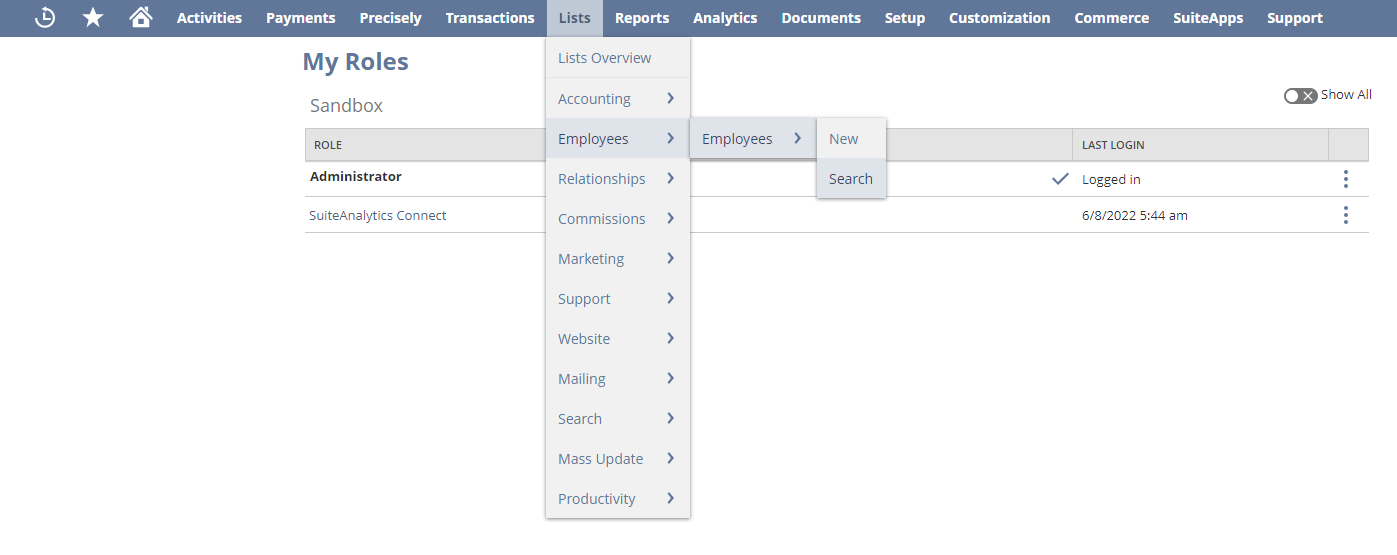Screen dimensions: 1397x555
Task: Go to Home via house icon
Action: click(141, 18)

==

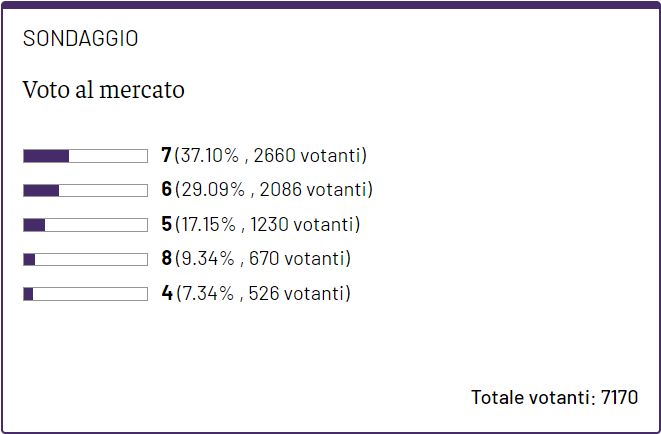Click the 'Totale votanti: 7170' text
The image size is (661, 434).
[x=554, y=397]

▶ Written task: Lay out the lines running from the one containing "Screen dimensions: 1397x555" through the one containing "Action: click(141, 18)" as a JSON list of strings, with one string per line. Include both end lines, skip blank lines, and leave the pictures out.

▶ The result:
[
  "Screen dimensions: 1397x555",
  "Task: Go to Home via house icon",
  "Action: click(141, 18)"
]